» **Consignes**:
a – Reprenez le passage du texte sur la construction bois qui commence aux mots « Fibois, le syndicat » et s'arrête après « de Fibois Grand-Est. », en substituant « groupement professionnel » à « syndicat professionnel ».
b – D'après le texte sur la construction bois, combien d'entreprises présentes sur le marché de la construction bois dans le Grand-Est Fibois a-t-il recensées ?

» **Texte choisi**:

_ _ _

Le fabricant de panneaux de construction en bois Schilliger a lancé à Volgelsheim (Haut-Rhin) un investissement de 28 millions d'euros qui lui permettra de multiplier par dix ses capacités de production. La nouvelle unité de production automatisée de panneaux multi-plis de construction (PMC) sera opérationnelle en juillet 2023. Au terme de cet investissement, cette filiale française d'une entreprise familiale suisse, présente en Alsace depuis 1999, sera capable de produire chaque année un million de mètres carrés de panneaux.
"Il y a suffisamment de forêts et de matière première dans le Grand-Est. Mais la région manque de capacités de sciage, de capacités de transformation et de charpentiers. Nous répondons en partie à ce besoin", promet Stéphane Muller, directeur général de Schilliger Bois. Le chiffre d'affaires de cette entreprise (120 salariés) s'est établi à 54 millions d'euros en 2021, avec une prévision en progression de 20 % pour l'exercice 2022. Sa zone de chalandise s'est étendue à l'ensemble de la France, avec des immeubles emblématiques ou de grande hauteur (jusqu'à R+13) construits en bois à Nice, Paris, Bordeaux et bientôt à Rennes.
Marché en croissance
Dans le Grand-Est, le marché de la construction bois est en croissance. La filière a rétabli sa dynamique après plusieurs années marquées par des crises sanitaires dans les forêts (épidémies de bois scolytés) et le Covid.
Fibois, le syndicat professionnel qui fédère cet écosystème, a recensé 194 entreprises présentes sur le marché de la construction bois dans le Grand-Est. Les effectifs cumulés s'établissent à 3.250 salariés pour un chiffre d'affaires de 605 millions d'euros en 2020. "Le marché se développe à court terme parce que la sortie du confinement a relancé l'habitat, au sens large. Sur le long terme, le bois apparaît en ligne avec les attentes sociétales de réduction de l'empreinte carbone. Enfin, la mise en place de la réglementation RE 2020 positionne le bois comme l'un des principaux matériaux de construction", résume Sacha Jung, délégué régional de Fibois Grand-Est.
En 2020, selon l'enquête nationale de la construction réalisée pour Fibois par l'institut Veia, le bois détenait 15,7 % de parts de marché dans la construction de maisons individuelles dans la région, contre 9,3 % en moyenne nationale. Les prévisions de croissance pour l'année 2021 s'établissent à 44 % dans la maison individuelle en secteur diffus, et jusqu'à à 67 % en secteur groupé. Dans les bâtiments tertiaires, la part de marché du bois s'établit à 13,9 % dans le Grand-Est contre 10,9 % en moyenne nationale.

_ _ _

» **Les données**:
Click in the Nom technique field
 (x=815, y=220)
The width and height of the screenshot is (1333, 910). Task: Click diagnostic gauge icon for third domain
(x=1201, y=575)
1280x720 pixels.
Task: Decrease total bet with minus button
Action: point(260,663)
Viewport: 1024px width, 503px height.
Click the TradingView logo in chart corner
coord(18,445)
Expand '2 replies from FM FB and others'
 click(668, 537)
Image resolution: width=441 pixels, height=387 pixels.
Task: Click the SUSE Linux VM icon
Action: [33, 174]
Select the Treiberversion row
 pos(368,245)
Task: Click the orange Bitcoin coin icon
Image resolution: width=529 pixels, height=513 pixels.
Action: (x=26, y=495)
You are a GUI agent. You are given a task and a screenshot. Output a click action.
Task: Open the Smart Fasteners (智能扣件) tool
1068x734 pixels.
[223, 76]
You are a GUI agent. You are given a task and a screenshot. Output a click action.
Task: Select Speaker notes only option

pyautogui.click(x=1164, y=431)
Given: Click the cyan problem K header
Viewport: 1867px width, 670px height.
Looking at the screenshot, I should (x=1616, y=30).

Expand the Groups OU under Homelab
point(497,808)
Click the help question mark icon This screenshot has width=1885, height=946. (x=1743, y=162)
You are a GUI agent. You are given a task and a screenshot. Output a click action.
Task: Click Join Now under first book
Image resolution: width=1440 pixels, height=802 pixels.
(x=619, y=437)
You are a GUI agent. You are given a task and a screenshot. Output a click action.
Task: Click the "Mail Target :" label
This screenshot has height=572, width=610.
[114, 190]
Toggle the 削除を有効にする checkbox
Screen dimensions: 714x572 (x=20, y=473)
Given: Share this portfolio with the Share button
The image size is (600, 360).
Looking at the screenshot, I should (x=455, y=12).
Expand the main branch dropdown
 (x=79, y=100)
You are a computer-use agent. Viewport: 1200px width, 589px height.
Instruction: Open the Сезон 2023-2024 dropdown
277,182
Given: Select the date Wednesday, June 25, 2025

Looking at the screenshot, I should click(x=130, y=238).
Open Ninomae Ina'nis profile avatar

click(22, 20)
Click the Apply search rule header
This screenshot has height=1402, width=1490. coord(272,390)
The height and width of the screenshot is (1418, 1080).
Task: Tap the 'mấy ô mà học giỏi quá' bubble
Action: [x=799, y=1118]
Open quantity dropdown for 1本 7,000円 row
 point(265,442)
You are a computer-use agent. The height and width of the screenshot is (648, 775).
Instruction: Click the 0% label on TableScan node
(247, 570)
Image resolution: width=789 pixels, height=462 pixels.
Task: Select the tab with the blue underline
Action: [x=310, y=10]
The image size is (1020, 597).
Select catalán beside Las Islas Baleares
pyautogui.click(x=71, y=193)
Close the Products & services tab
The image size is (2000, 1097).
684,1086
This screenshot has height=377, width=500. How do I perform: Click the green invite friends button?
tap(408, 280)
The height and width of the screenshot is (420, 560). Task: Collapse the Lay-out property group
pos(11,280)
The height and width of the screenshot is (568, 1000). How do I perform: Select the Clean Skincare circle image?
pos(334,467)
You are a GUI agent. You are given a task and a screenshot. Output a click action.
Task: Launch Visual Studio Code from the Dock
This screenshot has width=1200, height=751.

_ _ _

» **Exercices corrigés**:
a –
Fibois, le groupement professionnel qui fédère cet écosystème, a recensé 194 entreprises présentes sur le marché de la construction bois dans le Grand-Est. Les effectifs cumulés s'établissent à 3.250 salariés pour un chiffre d'affaires de 605 millions d'euros en 2020. "Le marché se développe à court terme parce que la sortie du confinement a relancé l'habitat, au sens large. Sur le long terme, le bois apparaît en ligne avec les attentes sociétales de réduction de l'empreinte carbone. Enfin, la mise en place de la réglementation RE 2020 positionne le bois comme l'un des principaux matériaux de construction", résume Sacha Jung, délégué régional de Fibois Grand-Est.

b – 194 entreprises.